The main advantage is that they facilitate piping/chaining and result in fewer intermediatate channel variables being assigned.

eval

Evaluate a closure with the Channel or Multi-channel (as output by branch, multimap or processes with multiple outputs) source as delegate and return the result. In the case of named multi-channel sources the name can be used directly. This works similarly to Groovy's with() function.

exec

Execute a process using the source channel as first input. Multi-channel inputs are unpacked into subsequent inputs, following by any arguments given to the operator.

Examples

All examples use the following processes:

process TO_UPPER {
    input: val x
    output: stdout
    script: "echo -n $x | tr a-z A-Z"
}

process CONCATENATE {
    input: val x; val y
    output: stdout; val(x)
    script: "echo -n $x; echo -n $y"
}

All examples output the same result_ch:

[FOO!, BAR!]
[FOO!, BAZ!]

Object Orientated Style (no piping)

Without eval and exec

workflow {

    append_ch = Channel.value('!')

    upper_ch = TO_UPPER(channel.of('foo', 'bar', 'baz'))
    
    concat_ch = CONCATENATE(upper_ch, append_ch)
    
    branched_ch = concat_ch[0]
        .branch { 
            foo: it == 'FOO!'
            other: true }
    
    result_ch = branched_ch
        .foo
        .combine(branched_ch.other)
    
    result_ch.view()
}

With eval and exec

workflow {

    append_ch = Channel.value('!')

    result_ch = channel.of('foo', 'bar', 'baz')
        .exec(TO_UPPER)
        .exec(CONCATENATE, append_ch) 
        .eval { it[0] }
        .branch { 
            foo: it == 'FOO!'
            other: true }
        .eval { foo.combine(other) }

    result_ch.view()
}

Piping Style

Without eval and exec

workflow {

    append_ch = Channel.value('!')

    upper_ch = channel.of('foo', 'bar', 'baz') \
        | TO_UPPER
        
    concat_ch = CONCATENATE(upper_ch, append_ch)
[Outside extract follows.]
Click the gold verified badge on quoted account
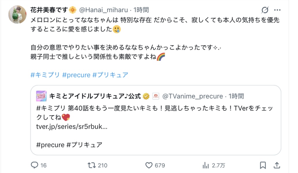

    branched_ch = concat_ch[0] \
        | branch { 
            foo: it == 'FOO!'
            other: true }

    result_ch = branched_ch
        .foo \
        | combine(branched_ch.other)
    
    result_ch | view
}

With eval and exec

workflow {

    append_ch = Channel.value('!')

    result_ch = channel.of('foo', 'bar', 'baz') \
        | TO_UPPER \
        | exec(CONCATENATE, append_ch) \
        | eval { it[0] } \
        | branch { 
            foo: it == 'FOO!'
            other: true } \
        | eval { foo | combine(other) }

    result_ch | view()
}

@pditommaso
Copy link
Member

This sounds interesting.

Regarding eval if i'm understanding correctly it takes a multi-channel and map it to a channel. Begin so it looks like the reverse of multiMap. is that correct?

In relation to exec, it looks like the main use case it to allow a more fluent composition of processes when there's output/input cardinality mismatch.

In this case, it would be even nicer to allow of a special input keyword. following your example, something like

channel.of('foo', 'bar', 'baz') \
        | TO_UPPER \
        | CONCATENATE(-, append_ch) \

where - should represent the channel resulting by the chain operation. This would be more readable than the exec proposal. Above all, it would allow more control over which process input to be used, for example, it also is possible to use as CONCATENATE(append_ch, -).

Not sure about the feasibility to use - in practical terms. It may have some special meaning in the underlying groovy parser.

@jemunro
Copy link
Author

jemunro commented Nov 10, 2022

This sounds interesting.

Regarding eval if i'm understanding correctly it takes a multi-channel and map it to a channel. Begin so it looks like the reverse of multiMap. is that correct?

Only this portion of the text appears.